Imagine you see an uptick in fuel sales volumes across your network. You're not sure why, but you'd like to keep it up. You see a business opportunity here, but without information about what's driving the increase, you don't have the tools to capitalize accordingly.
Your gut says it's because gas prices are low, or maybe it's the summer travel season. Maybe it was a change in competitors' pricing. Without verifiable information, there's no way to know.
But there are some places to start sorting out wishful thinking from facts.
Especially given the media fervor around low prices at the pump, consumers might see these savings as an opportunity. You'd think they'd follow the advice of financial professionals and save their pennies to pay down debt or save for college or retirement. But for half the people, you'd be wrong. Instead, many people are likely to:
1. Spend more on gas and high-octane gas
Ideal for your business, unless your margins are significantly lower
2. Spend more on other retail purchases
Ideal for convenience store business
So you can see how low gas prices might boost sales volumes. The answer to the question posed in this article's title, then, is of course "helping." But what if that's only true at certain times of day or in certain locations?
There are a multitude of factors that contribute to your fuel sales volumes — and while low fuel pricing is one of these factors, it isn't the sole motivator for drivers fueling up at your sites.

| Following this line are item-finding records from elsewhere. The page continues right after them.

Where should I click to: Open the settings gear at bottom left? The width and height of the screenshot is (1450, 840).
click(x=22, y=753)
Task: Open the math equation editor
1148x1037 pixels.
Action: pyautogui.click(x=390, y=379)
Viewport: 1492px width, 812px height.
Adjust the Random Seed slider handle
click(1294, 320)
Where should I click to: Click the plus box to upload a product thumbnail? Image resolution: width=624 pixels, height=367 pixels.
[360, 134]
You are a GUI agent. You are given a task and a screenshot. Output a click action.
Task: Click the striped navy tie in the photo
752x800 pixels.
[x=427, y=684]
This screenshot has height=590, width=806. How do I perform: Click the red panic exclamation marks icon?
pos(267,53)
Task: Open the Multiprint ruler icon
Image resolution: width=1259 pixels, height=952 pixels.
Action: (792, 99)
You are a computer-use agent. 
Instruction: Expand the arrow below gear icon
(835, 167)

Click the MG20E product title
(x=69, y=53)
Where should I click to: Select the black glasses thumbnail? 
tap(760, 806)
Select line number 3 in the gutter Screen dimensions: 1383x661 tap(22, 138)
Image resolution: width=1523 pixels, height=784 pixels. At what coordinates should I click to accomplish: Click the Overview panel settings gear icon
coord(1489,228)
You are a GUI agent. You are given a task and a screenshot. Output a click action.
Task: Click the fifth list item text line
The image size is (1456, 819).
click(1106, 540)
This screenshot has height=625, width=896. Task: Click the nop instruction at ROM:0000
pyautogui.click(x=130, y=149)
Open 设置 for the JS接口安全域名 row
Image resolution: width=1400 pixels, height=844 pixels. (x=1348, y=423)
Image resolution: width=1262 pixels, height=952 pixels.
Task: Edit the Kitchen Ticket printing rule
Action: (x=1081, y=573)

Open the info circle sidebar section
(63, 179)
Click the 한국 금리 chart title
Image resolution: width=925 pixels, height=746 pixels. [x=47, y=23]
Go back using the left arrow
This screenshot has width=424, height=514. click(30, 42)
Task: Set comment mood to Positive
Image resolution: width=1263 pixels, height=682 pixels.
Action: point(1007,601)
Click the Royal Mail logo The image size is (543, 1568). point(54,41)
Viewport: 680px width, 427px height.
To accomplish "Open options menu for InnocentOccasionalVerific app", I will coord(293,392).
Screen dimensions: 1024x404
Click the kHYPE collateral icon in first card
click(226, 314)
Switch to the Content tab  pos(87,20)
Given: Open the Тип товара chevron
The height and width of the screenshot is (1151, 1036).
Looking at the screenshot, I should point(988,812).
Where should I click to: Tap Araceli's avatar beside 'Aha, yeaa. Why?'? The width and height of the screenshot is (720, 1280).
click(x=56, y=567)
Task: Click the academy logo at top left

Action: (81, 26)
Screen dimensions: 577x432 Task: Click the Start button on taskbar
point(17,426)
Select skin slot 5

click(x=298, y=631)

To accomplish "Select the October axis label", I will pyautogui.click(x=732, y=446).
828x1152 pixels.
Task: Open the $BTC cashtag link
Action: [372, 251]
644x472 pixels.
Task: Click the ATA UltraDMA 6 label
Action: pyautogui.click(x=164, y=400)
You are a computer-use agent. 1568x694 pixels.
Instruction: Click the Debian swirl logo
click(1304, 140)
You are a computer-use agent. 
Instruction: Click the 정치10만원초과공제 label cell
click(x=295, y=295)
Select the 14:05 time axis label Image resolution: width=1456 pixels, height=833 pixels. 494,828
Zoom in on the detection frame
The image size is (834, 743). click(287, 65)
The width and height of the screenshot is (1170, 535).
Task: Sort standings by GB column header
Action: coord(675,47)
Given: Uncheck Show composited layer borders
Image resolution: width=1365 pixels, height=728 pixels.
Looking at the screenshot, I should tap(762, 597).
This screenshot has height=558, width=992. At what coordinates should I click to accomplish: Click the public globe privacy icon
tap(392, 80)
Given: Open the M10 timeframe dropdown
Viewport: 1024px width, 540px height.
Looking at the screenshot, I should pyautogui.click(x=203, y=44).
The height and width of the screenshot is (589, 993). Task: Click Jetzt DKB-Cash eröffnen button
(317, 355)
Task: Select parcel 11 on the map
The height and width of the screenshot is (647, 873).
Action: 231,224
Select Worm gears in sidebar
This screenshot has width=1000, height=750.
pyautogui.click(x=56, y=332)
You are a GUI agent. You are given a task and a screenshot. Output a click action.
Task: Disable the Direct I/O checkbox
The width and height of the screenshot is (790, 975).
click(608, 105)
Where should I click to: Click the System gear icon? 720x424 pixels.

The success of your fuel business is due to more than just the price on the pump. Capitalizing on low fuel prices to drive overall profit requires a focus on the integration of retail factors. A successful pricing strategy should be supported by an integrated understanding of site location, market competition, good merchandising, adequate facilities, quality operations and brand power.
Of course the value of each of these elements varies from business to business. For example, merchandising is less important for a business with a small retail footprint. A business servicing an area where people travel to and from work on the night shift should have hours that accommodate those workers. If a warehouse store with gas pumps opens a couple miles away, they could draw your customers away. Your awareness of these elements' contributions to your network's success will help you focus on what has the greatest impact for you.
Bear in mind that no one element can predict your performance, but the weakest one will hold you back. Improving each element depends on a market-by-market and site-by-site analysis.
That calls for accurate data, visibility into competitor pricing, the ability to execute new pricing quickly to test hypotheses, real-time surveying and, of course, integrated systems. Without these, you won’t be able to understand the impact of low fuel prices on sales volumes. You'll be stuck guessing how your pricing tactics help or hurt your business success.
You know in your gut that low fuel prices are an opportunity. But to capitalize on that opportunity, you need to turn instinct into intelligent action. Using insights generated from accurate, verifiable data, you can manage your business for reliable performance and total site profitability.